Trichopelma zebra

Scientific classification
- Domain: Eukaryota
- Kingdom: Animalia
- Phylum: Arthropoda
- Subphylum: Chelicerata
- Class: Arachnida
- Order: Araneae
- Infraorder: Mygalomorphae
- Family: Theraphosidae
- Genus: Trichopelma
- Species: T. zebra
- Binomial name: Trichopelma zebra (Petrunkevitch, 1925)
- Synonyms: Mesothele zebra Petrunkevitch, 1925

= Trichopelma zebra =

- Authority: (Petrunkevitch, 1925)
- Synonyms: Mesothele zebra Petrunkevitch, 1925

Species of spider

Trichopelma zebra is a species of ischnocoline tarantula that is known from Panama.

==Taxonomy==
Trichopelma zebra was first described by Alexander Petrunkevitch in 1925, under the name of Merothele zebra, a new genus he erected for the species, and which he placed in the family Barychelidae.

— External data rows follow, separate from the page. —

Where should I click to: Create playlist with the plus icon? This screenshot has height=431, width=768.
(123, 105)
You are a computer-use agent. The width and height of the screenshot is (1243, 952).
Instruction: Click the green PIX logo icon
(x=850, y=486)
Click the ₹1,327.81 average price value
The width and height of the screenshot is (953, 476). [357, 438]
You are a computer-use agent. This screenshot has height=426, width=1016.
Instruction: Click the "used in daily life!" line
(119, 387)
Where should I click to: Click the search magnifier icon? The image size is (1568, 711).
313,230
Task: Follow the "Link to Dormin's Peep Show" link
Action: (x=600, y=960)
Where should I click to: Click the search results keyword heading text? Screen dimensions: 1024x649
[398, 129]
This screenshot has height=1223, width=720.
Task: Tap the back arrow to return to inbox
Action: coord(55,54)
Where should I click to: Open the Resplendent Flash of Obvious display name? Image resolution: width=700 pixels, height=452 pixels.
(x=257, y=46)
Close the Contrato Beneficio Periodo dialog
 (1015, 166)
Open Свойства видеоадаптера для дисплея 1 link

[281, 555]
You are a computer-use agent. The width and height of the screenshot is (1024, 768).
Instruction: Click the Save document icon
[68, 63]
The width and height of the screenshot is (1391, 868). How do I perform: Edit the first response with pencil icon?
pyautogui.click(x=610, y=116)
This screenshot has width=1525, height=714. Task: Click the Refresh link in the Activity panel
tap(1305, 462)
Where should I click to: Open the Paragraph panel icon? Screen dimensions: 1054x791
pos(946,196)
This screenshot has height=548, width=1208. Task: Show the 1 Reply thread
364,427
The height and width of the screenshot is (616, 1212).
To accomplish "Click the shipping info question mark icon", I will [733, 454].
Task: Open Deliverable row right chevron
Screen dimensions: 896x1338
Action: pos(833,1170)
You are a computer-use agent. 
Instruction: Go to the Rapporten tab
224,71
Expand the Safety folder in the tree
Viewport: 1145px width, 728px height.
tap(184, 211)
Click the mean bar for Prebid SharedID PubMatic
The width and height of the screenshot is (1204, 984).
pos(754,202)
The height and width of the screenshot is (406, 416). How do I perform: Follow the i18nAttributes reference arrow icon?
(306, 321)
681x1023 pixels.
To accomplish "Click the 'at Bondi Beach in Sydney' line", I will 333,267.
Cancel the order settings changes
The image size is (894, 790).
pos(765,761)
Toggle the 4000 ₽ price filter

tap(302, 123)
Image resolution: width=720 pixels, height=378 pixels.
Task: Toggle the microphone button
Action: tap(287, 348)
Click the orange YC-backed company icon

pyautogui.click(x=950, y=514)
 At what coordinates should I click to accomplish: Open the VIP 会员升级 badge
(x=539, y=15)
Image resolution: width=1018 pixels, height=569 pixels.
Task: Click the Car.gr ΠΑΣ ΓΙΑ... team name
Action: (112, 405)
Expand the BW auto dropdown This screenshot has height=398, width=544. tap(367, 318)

In 1985, Robert Raven made Mesothele a junior synonym of Trichopelma, saying that "it does not differ in any character of generic significance". In 2015, the genus was placed by José Guadanucci in a much reduced subfamily of the Theraphosidae, Ischnocolinae sensu stricto.

==Description==
T. zebra has dusky-brown femurs, spinnerets, chelicerae, and cephalothorax. All other leg segments are chestnut-brown. The abdomen is purplish-brown, with five grey stripes running backward and five median grey spots. It is 17 mm (including chelicerae).

The maxillae and labium are spinulose. It lacks a rastellum on the chelicerae. All tarsal scopulae are bisected longitudinally.